### TASK OBJECTIVE
The job is to find each line in the entries holding the string "agent" and copy that line.

(Items listed in a dataset)

--------------------------------

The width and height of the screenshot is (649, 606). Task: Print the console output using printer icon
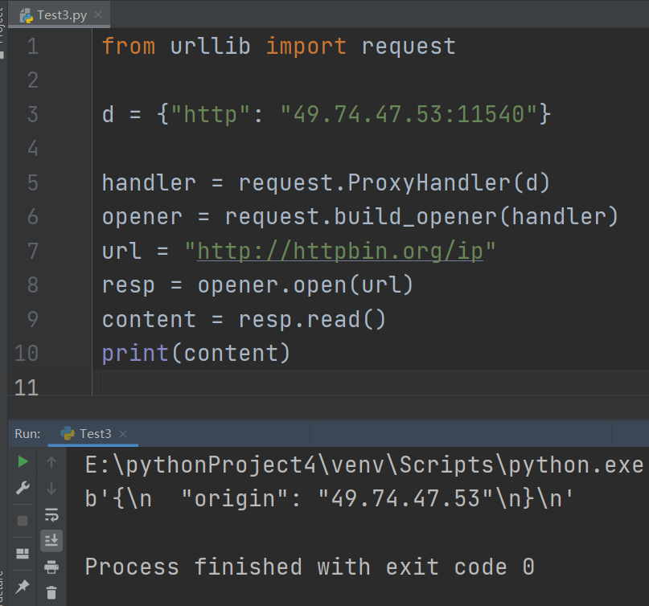click(51, 567)
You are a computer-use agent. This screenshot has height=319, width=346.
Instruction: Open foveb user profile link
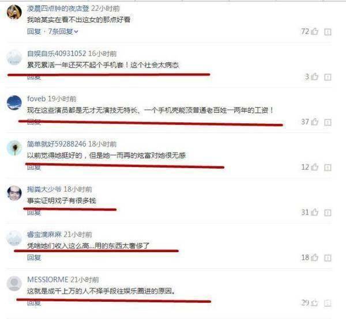click(x=36, y=98)
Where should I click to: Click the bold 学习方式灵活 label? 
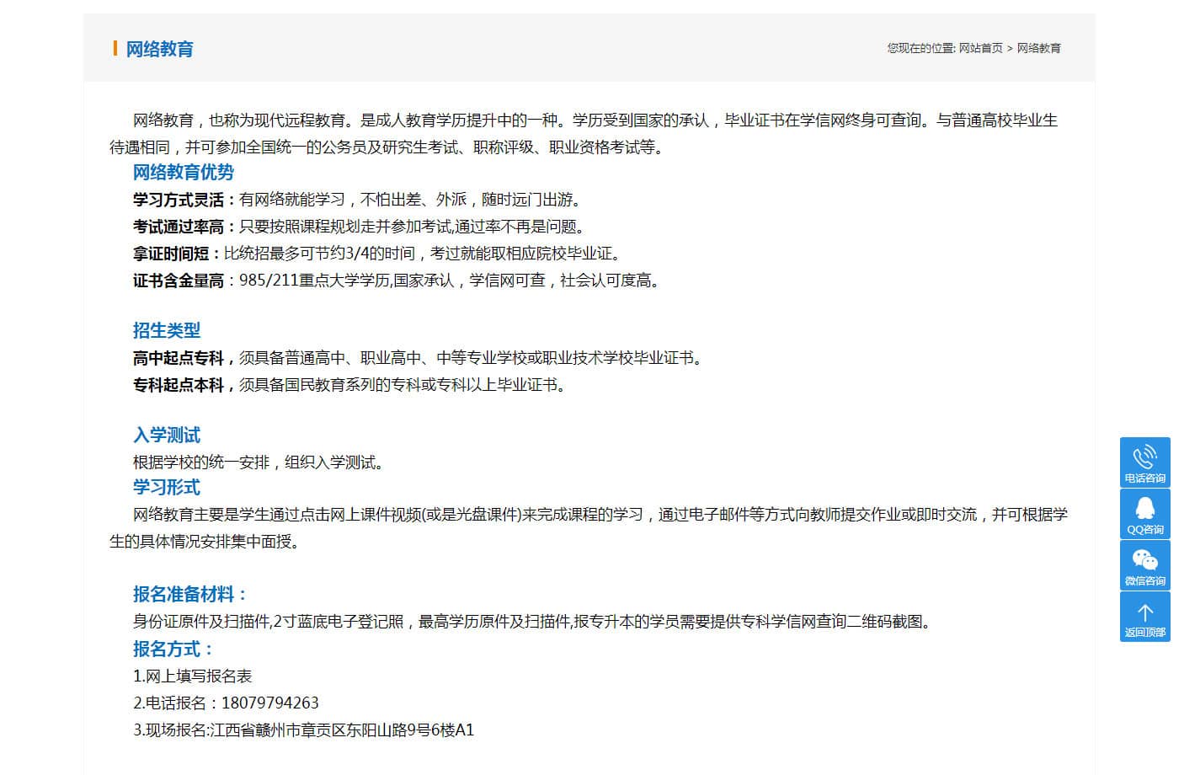(179, 200)
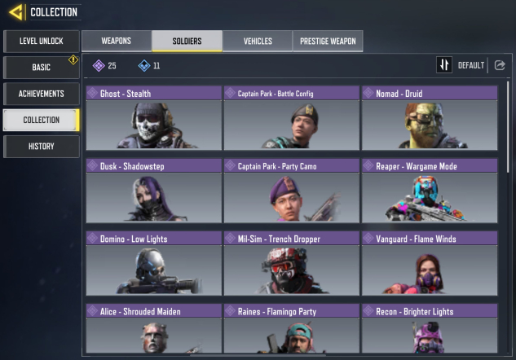
Task: Click rarity icon on Dusk - Shadowstep header
Action: (x=92, y=165)
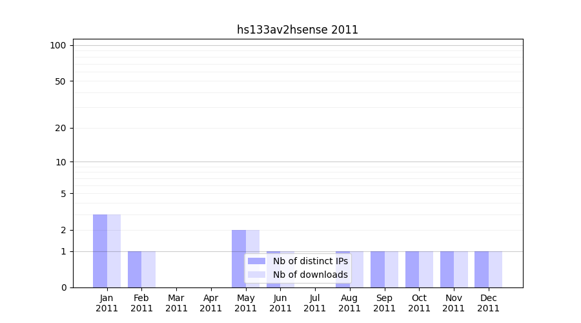
Task: Click the dark distinct IPs bar for Jan 2011
Action: (100, 251)
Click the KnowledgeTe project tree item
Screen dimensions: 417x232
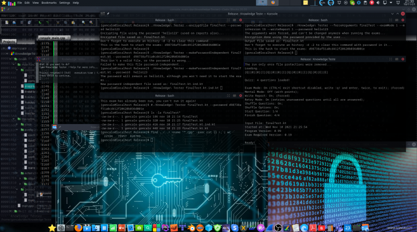tap(26, 53)
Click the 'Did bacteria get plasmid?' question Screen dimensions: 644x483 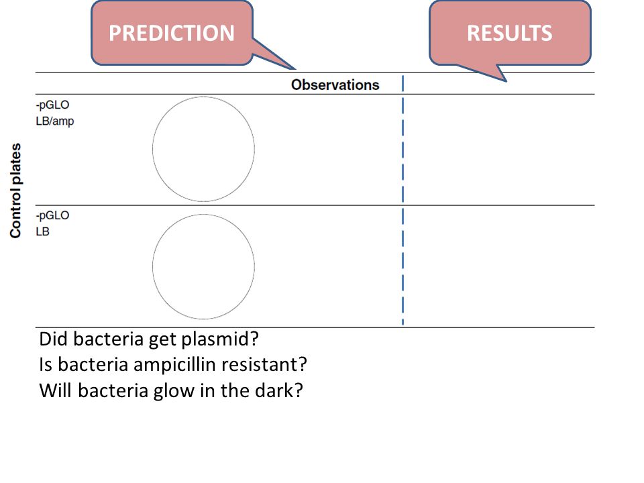pos(149,339)

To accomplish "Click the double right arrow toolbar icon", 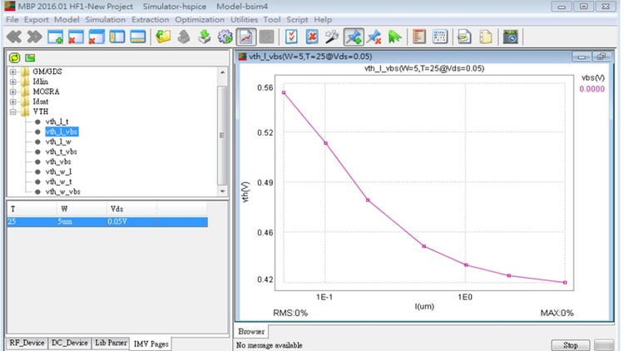I will (x=34, y=37).
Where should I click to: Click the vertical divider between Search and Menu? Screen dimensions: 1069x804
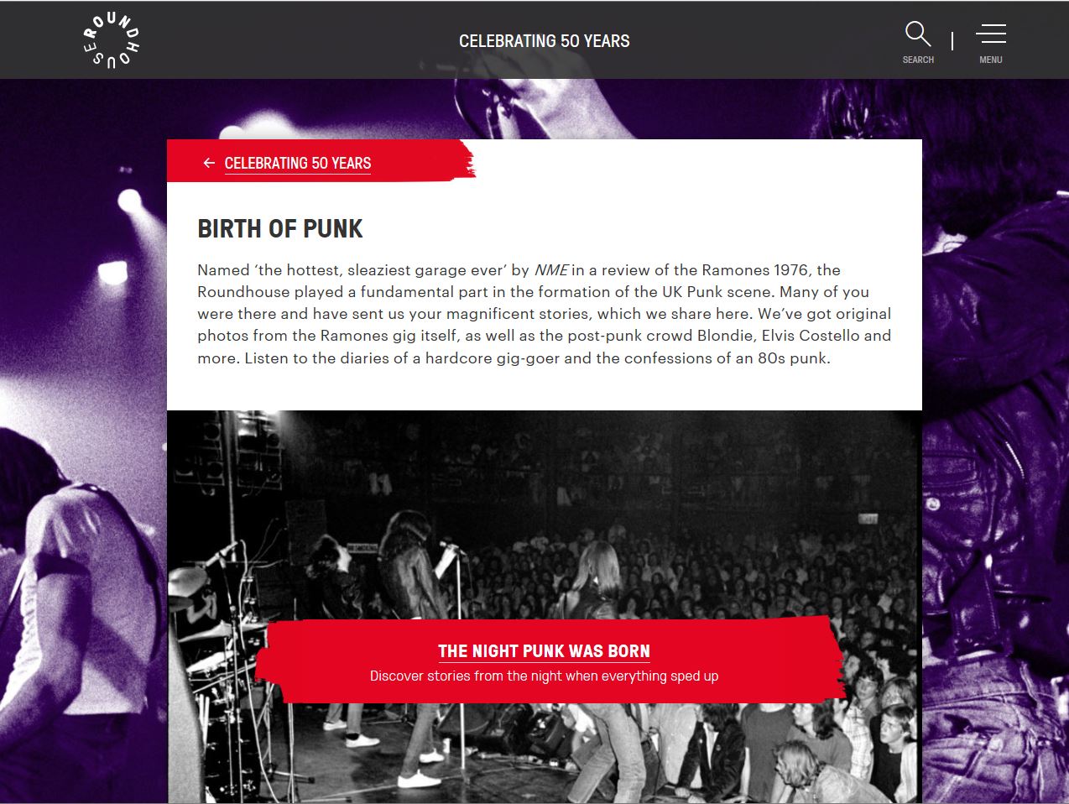pos(952,40)
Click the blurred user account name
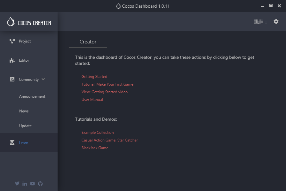Viewport: 286px width, 191px height. (x=259, y=22)
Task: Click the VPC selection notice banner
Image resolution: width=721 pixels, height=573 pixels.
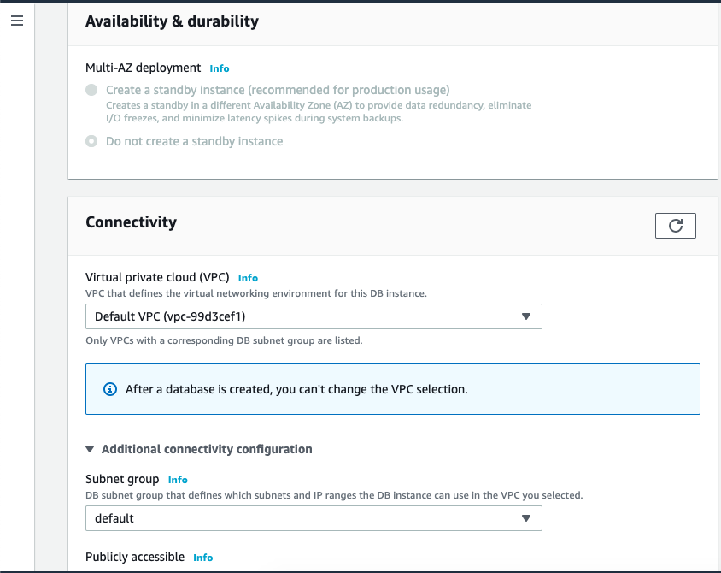Action: pos(393,389)
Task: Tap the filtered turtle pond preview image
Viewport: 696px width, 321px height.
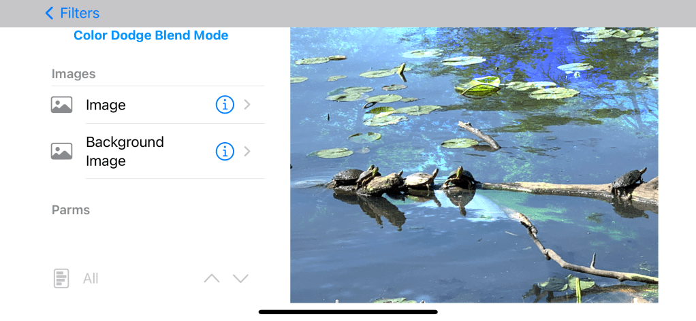Action: 474,165
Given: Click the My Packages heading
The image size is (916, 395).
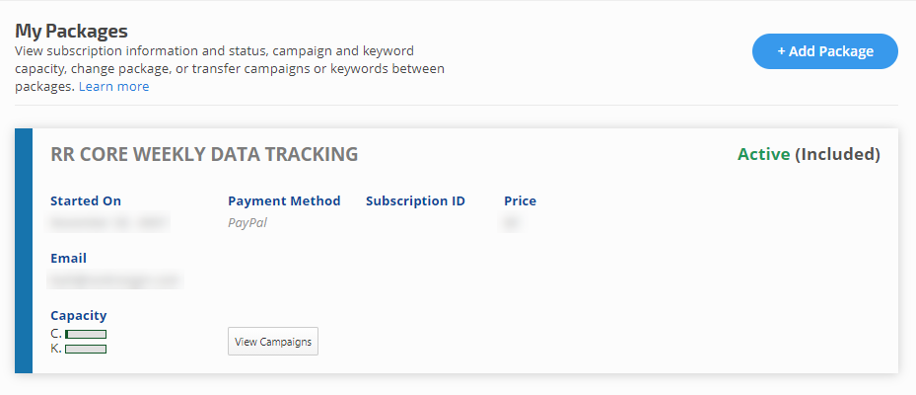Looking at the screenshot, I should 71,31.
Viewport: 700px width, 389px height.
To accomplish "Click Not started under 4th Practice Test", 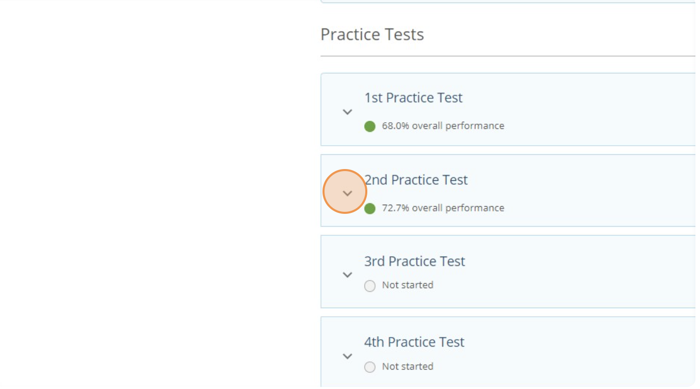I will [x=408, y=367].
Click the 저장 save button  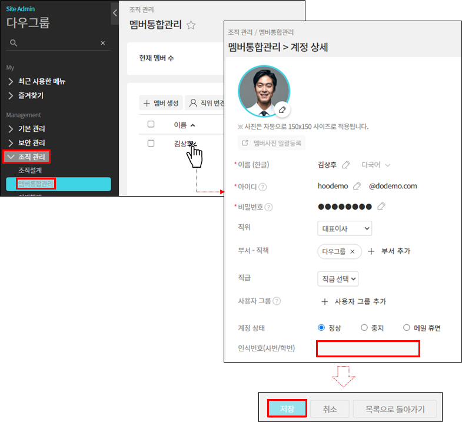point(287,408)
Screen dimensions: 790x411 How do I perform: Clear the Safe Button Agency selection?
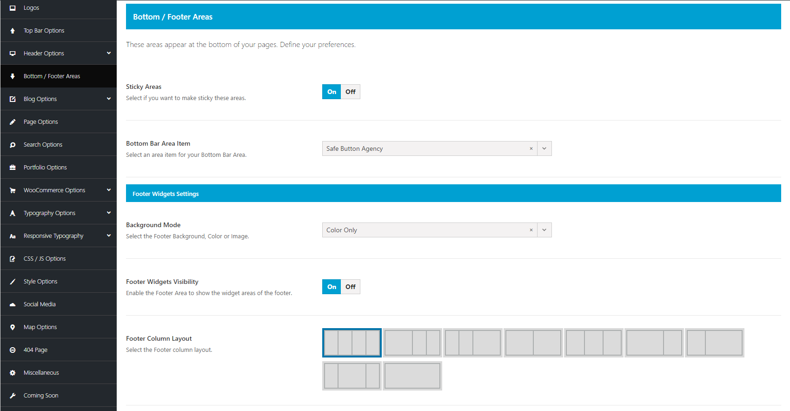(531, 148)
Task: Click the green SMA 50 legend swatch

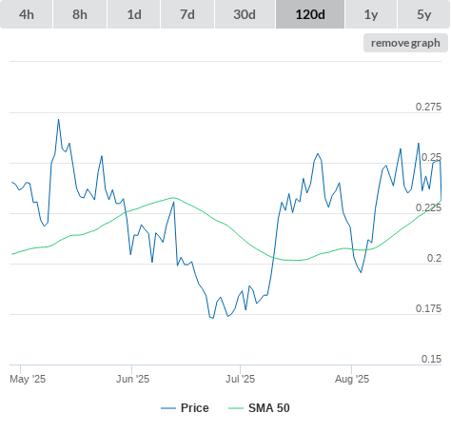Action: tap(236, 408)
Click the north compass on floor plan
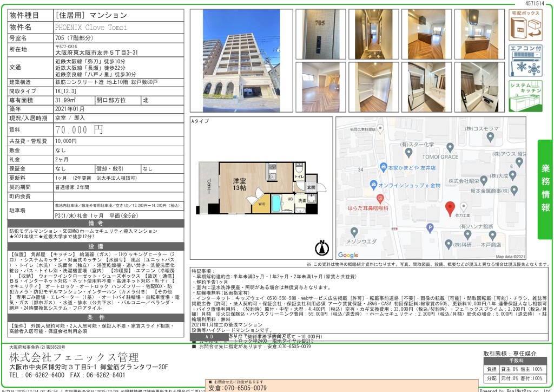Image resolution: width=554 pixels, height=392 pixels. (321, 247)
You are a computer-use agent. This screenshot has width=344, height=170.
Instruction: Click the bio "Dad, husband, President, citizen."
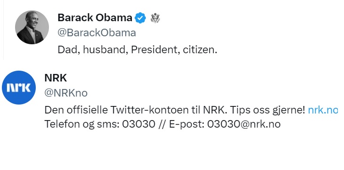(x=137, y=50)
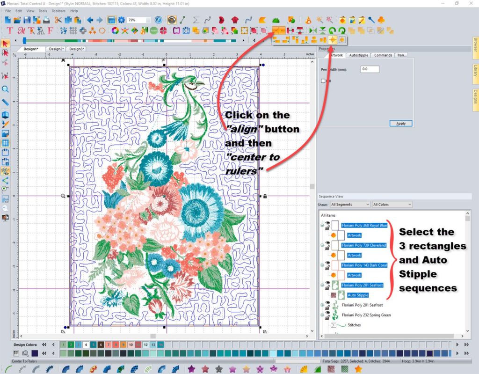This screenshot has width=479, height=374.
Task: Switch to the Autostipple tab
Action: click(359, 55)
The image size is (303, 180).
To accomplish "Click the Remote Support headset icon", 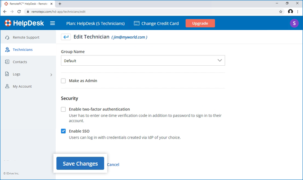I will pos(7,38).
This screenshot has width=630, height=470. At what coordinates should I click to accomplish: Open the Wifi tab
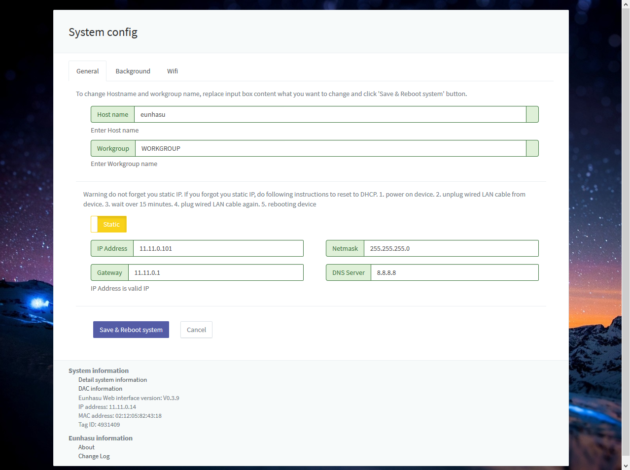click(172, 71)
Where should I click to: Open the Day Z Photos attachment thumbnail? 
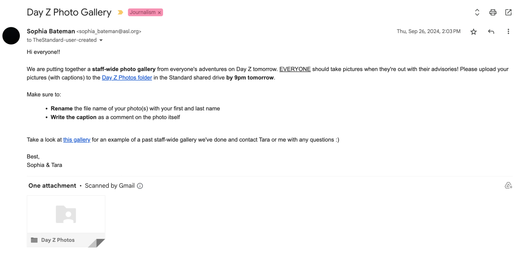click(x=66, y=214)
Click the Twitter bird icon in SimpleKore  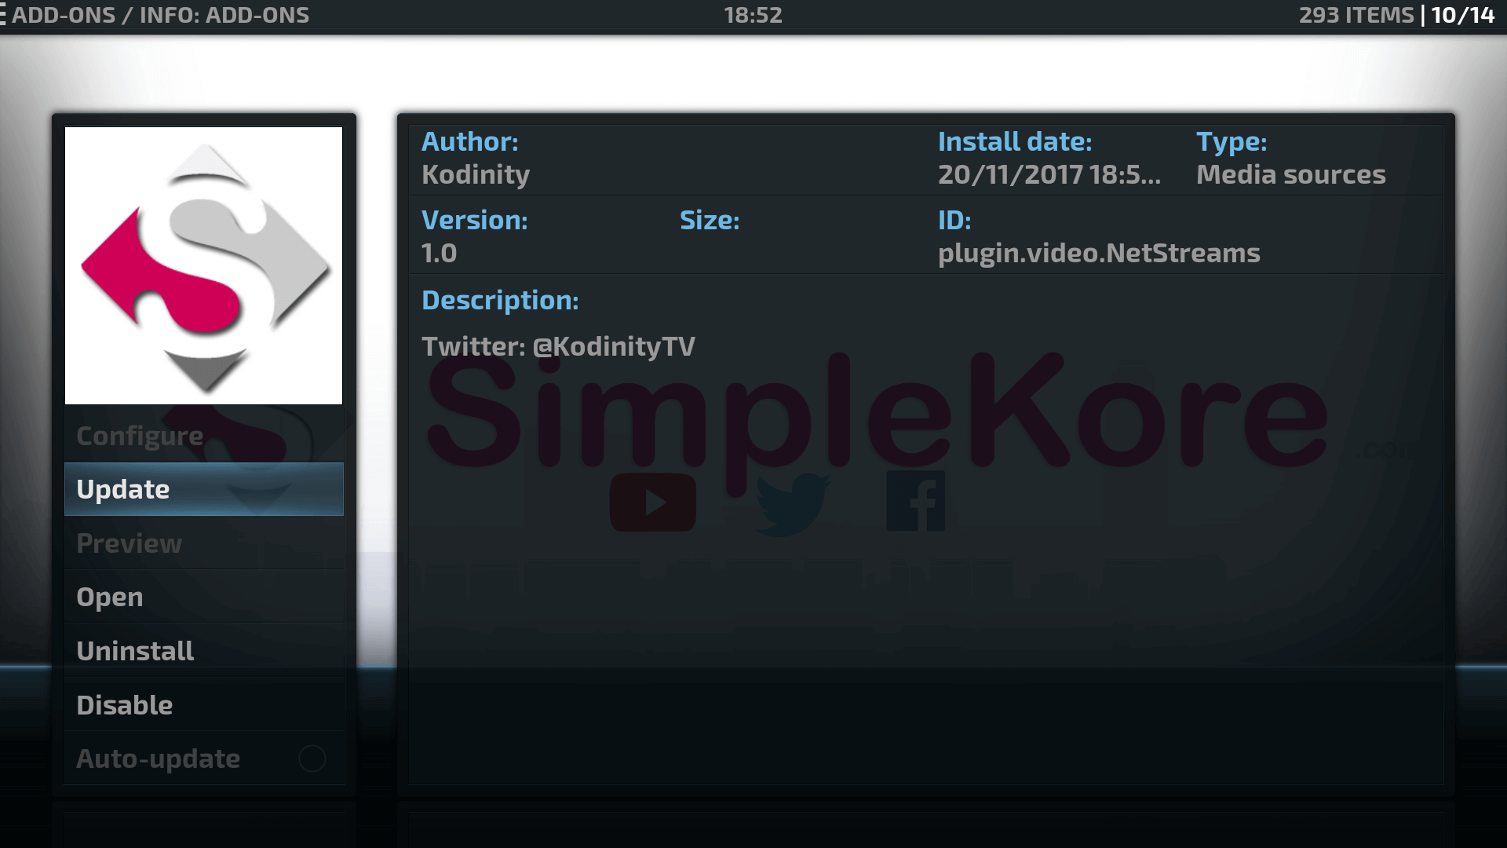click(789, 504)
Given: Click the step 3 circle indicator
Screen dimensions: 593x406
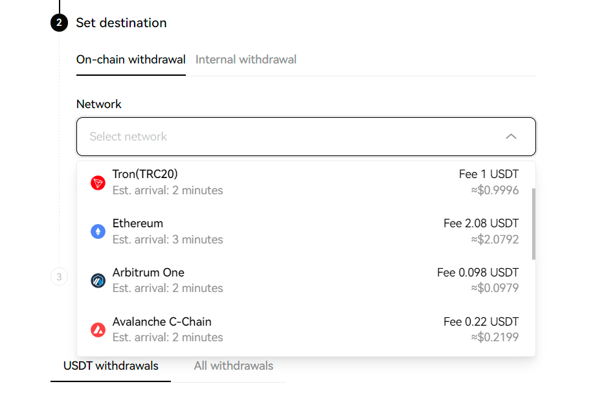Looking at the screenshot, I should click(59, 277).
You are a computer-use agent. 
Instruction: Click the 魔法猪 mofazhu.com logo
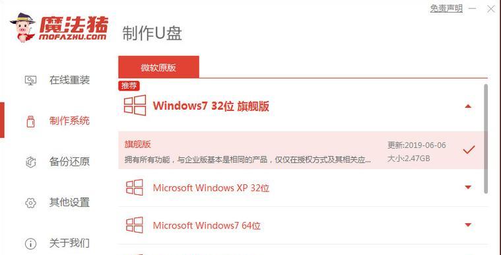59,28
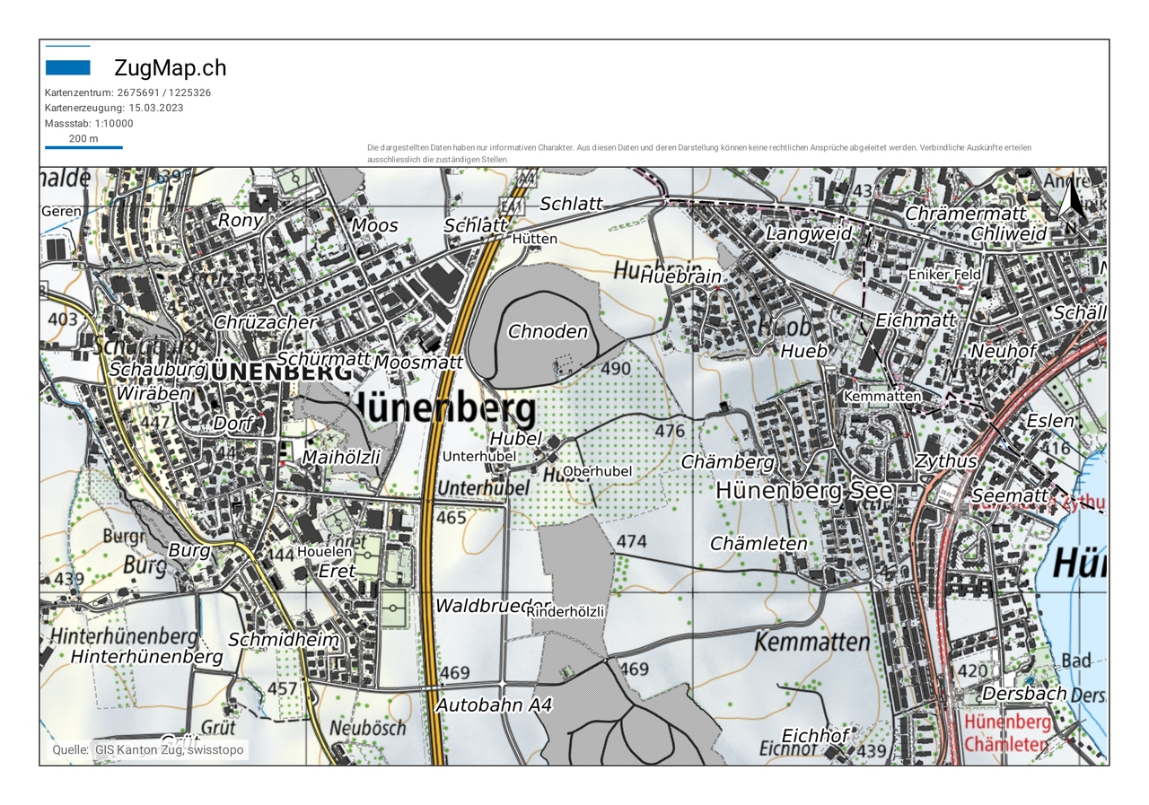
Task: Click the Rinderhölzli forest label
Action: pyautogui.click(x=566, y=611)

--------------------------------

### RESULT OF THIS EXERCISE
You are a computer-use agent. This screenshot has height=319, width=346.
You are a computer-use agent. This screenshot has width=344, height=170.
You are a computer-use agent. 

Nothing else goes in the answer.